Time Needed to Buy Tickets - Practice Coding Problems

Time Needed to Buy Tickets - Problem

Imagine you're at a movie theater where people queue up to buy tickets, but there's a catch! Each person can only buy one ticket at a time and takes exactly 1 second per purchase. If someone needs multiple tickets, they must go to the back of the line after each purchase.

You're given an array tickets where tickets[i] represents how many tickets the i-th person wants to buy. The person at position 0 is at the front, and position n-1 is at the back.

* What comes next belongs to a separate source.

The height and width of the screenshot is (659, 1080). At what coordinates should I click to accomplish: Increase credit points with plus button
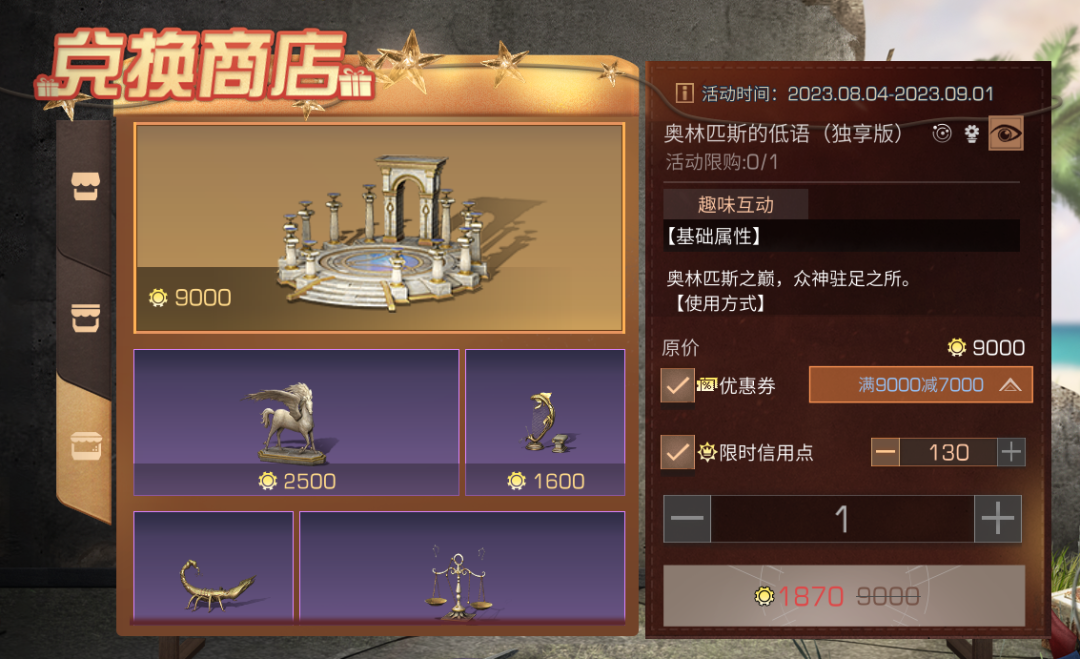[1011, 452]
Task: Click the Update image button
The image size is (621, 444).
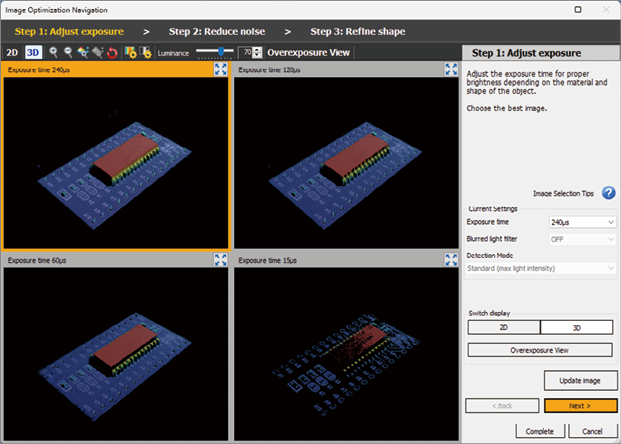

Your task: Find how long it takes for the person initially at position k to finish buying all their tickets.

Example: If tickets = [2,3,2] and k = 2, we want to know when person 2 (who needs 2 tickets) finishes buying. They start at the back, buy 1 ticket, go to the back again, then buy their final ticket.

Input & Output

example_1.py — Basic Case

$ Input: tickets = [2,3,2], k = 2

› Output: 6

💡 Note: Person 2 (index 2) starts at the back and needs 2 tickets. Timeline: t=1: Person 0 buys (now needs 1), t=2: Person 1 buys (now needs 2), t=3: Person 2 buys (now needs 1), t=4: Person 0 buys (done), t=5: Person 1 buys (now needs 1), t=6: Person 2 buys (done). Answer: 6 seconds.

example_2.py — Front Position

$ Input: tickets = [5,1,1,1], k = 0

› Output: 8

💡 Note: Person 0 is at the front and needs 5 tickets. They buy 1 ticket, then go to the back. The pattern continues: 0→1→2→3→0→1→2→3→0 (person 0 done after buying 5th ticket). Total: 8 seconds.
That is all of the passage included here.